*Short problem*
Reproduce the material below, replacing each occurrence of "Task" with "Instruction" and leaving everything else unchanged. Omit the pictures from your reproduction.

****

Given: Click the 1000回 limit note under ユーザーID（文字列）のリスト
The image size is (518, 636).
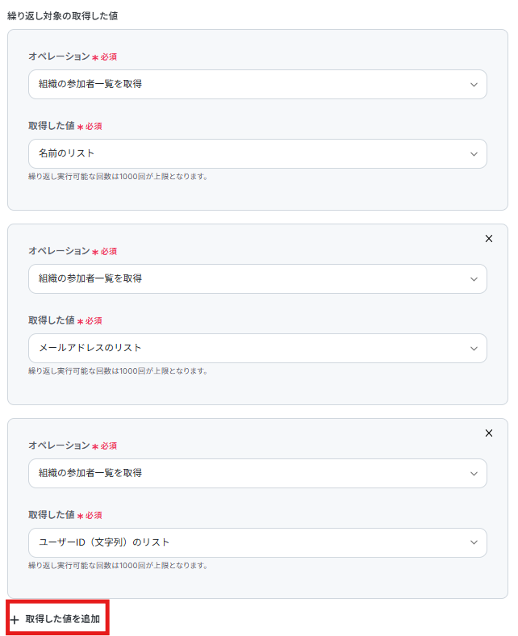Looking at the screenshot, I should (118, 566).
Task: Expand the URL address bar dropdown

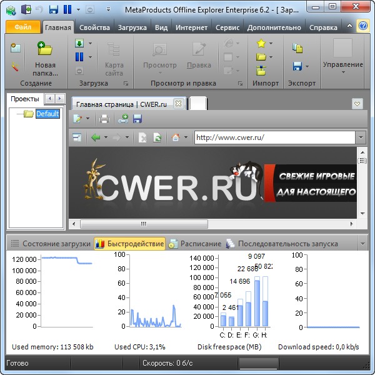Action: [361, 138]
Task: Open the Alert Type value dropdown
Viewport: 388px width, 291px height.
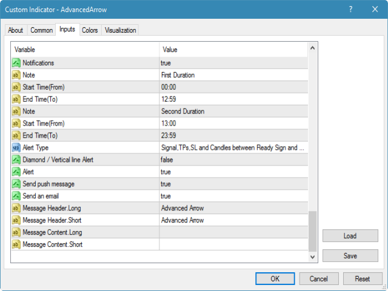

****

*Output below*
Given: Click the 1000回 limit note under ユーザーID（文字列）のリスト
The image size is (518, 636).
Looking at the screenshot, I should (118, 566).
Instruction: Expand the URL address bar dropdown

Action: [361, 138]
Instruction: Open the Alert Type value dropdown
Viewport: 388px width, 291px height.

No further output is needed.